Не думаете ли вы, что слава пришла к вам слишком рано?
Нет! Успех хорош тем, что потом о нем не приходится больше думать. Гора с плеч. Так что чем раньше, тем лучше!
Известность не мешает вам жить?
Нет. Теперь уже нет. Или очень редко.
Она вас забавляет?
Не особенно.
Что вы думаете о вашем сложившемся образе?
Мой образ, сложившийся за долгие годы, не вполне тот, какого мне хотелось бы, но, в конечном счете, он симпатичнее многих. Согласитесь, виски, «Феррари», игра – картинка повеселее, чем вязанье, дом, экономия… Как бы то ни было, такой образ мне вряд ли удалось бы навязать публике.
Что значат для вас деньги?
Ответить трудно, потому что я никогда в них не нуждалась. «Здравствуй, грусть» вышла, когда мне было восемнадцать лет: золотой дождь пролился на меня в девятнадцать. Было бы неприлично сказать, что деньги ничего не значат, это вещь необходимая и удобная, они дают свободу, возможность побыть одной. Нехватка денег ужасна хотя бы тем, что предполагает вечную тесноту. Пять человек ютятся в одной комнате, пятьдесят набиваются в вагон метро, сорок сидят в одном кабинете, нигде невозможно остаться одному! А ведь эта возможность – один из ключей к счастью.
Я всегда считала, что деньги – хороший слуга и плохой господин. Средство, а не цель. Однако многие люди позволяют им быть господином. Почему? Потому что им с ними спокойнее. Дидро сказал: «Золото дает все. Золото, дающее все, стало богом нации». Он написал эти слова в век Просвещения, а наш атомный век повторяет их все грубее с каждым поколением.
Когда я была маленькой, за столом не позволялось говорить ни о деньгах, ни об имуществе, ни о здоровье, ни о нравах. Сейчас я не припомню ни одного обеда, где говорили бы о чем-то другом.
Вы заимствуете один из ваших лейтмотивов у Фицджеральда: «Богатые не похожи на нас с вами». Вы действительно так думаете?
Хемингуэй ему ответил: «Да, у них денег больше». Беда в том, что богатые думают, как Хемингуэй. Им кажется, что люди видят только их деньги, и поэтому деньги становятся святыней. В них – разница, а всякая разница ощущается, хорошо ли, плохо ли. Богатые молятся им, они – их бог. Правоверные – те, у кого есть деньги, а те, у кого их нет, – язычники. Есть в этом преклонении и что-то сексуальное. Деньги – табу, они неприкосновенны.
Вас обвиняли в мотовстве, это правда?
Я зарабатывала деньги и тратила их не считая – или считая слишком поздно. Деньги никогда не доставались мне за чужой счет, и тратила я их всегда не одна. Виноватой я себя ни в чем не чувствую. Деньги оказывают услуги, они созданы, чтобы их тратить, если вам повезло их иметь. Человек, у которого есть деньги, если это нормальный человек, ну, скажем, нормальный в моем понимании, делится ими с теми, кто в них нуждается. Всегда встретишь людей, нуждающихся в деньгах.
Вам случалось отказывать в деньгах?

**ИСХОДНЫЕ ДАННЫЕ**
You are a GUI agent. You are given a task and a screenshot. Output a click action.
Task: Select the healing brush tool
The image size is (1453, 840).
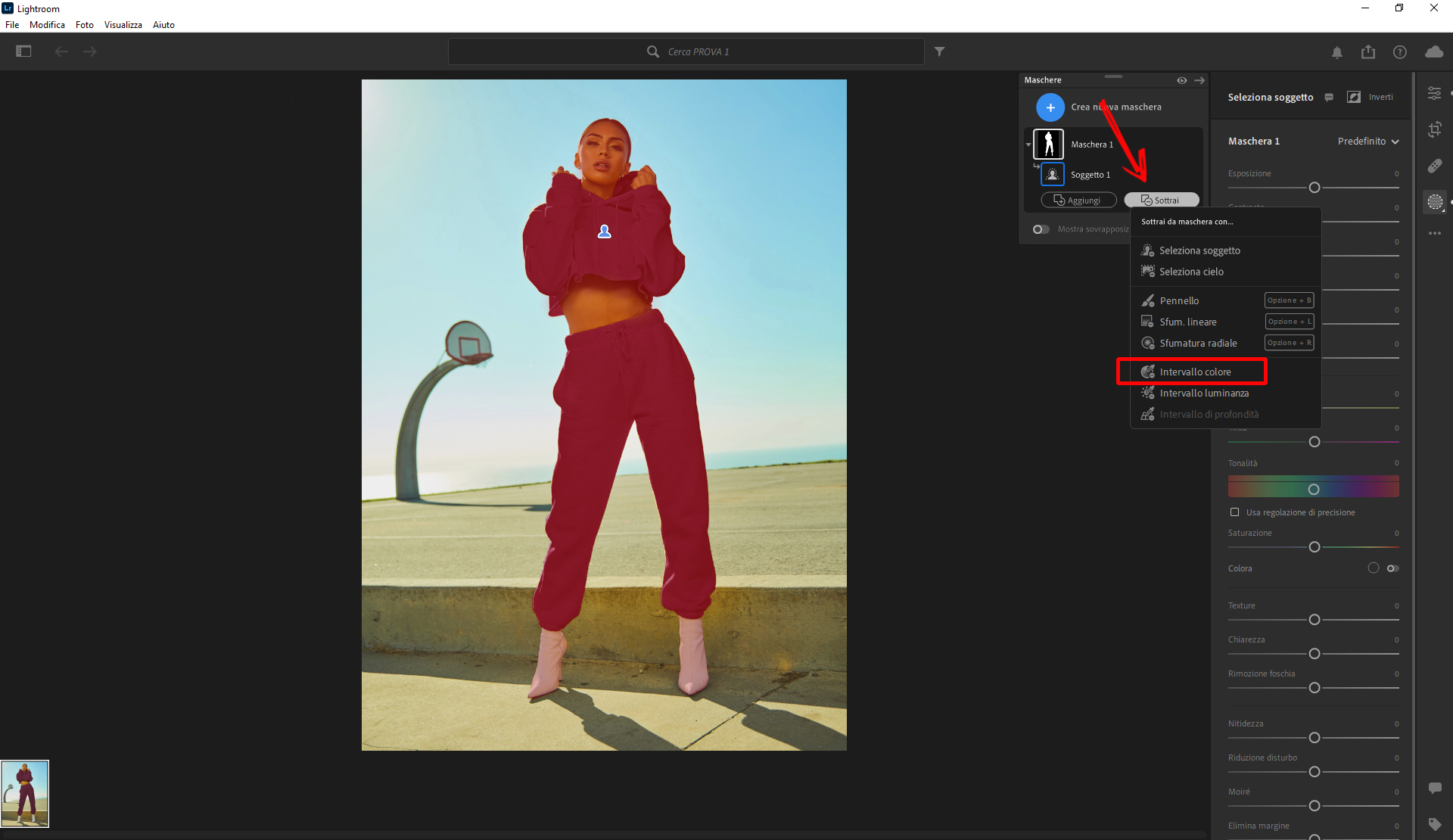(x=1434, y=166)
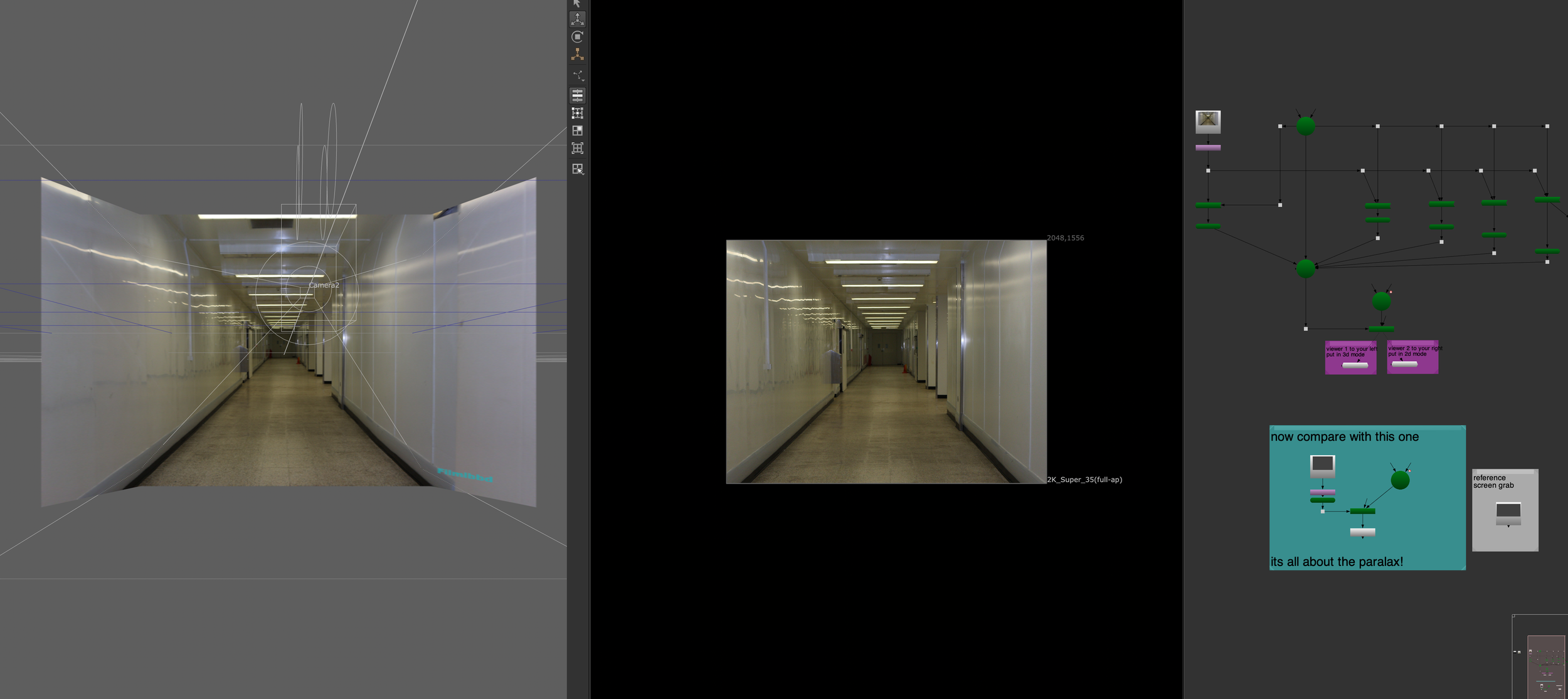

**ЗАДАНИЕ**
Перепишите фрагмент интервью, начав со слов «Что вы думаете» и остановившись после слов «бы навязать публике.». Замените в нем «вязанье» на «шитье».

**ПРАВИЛЬНЫЙ ОТВЕТ**
Что вы думаете о вашем сложившемся образе?
Мой образ, сложившийся за долгие годы, не вполне тот, какого мне хотелось бы, но, в конечном счете, он симпатичнее многих. Согласитесь, виски, «Феррари», игра – картинка повеселее, чем шитье, дом, экономия… Как бы то ни было, такой образ мне вряд ли удалось бы навязать публике.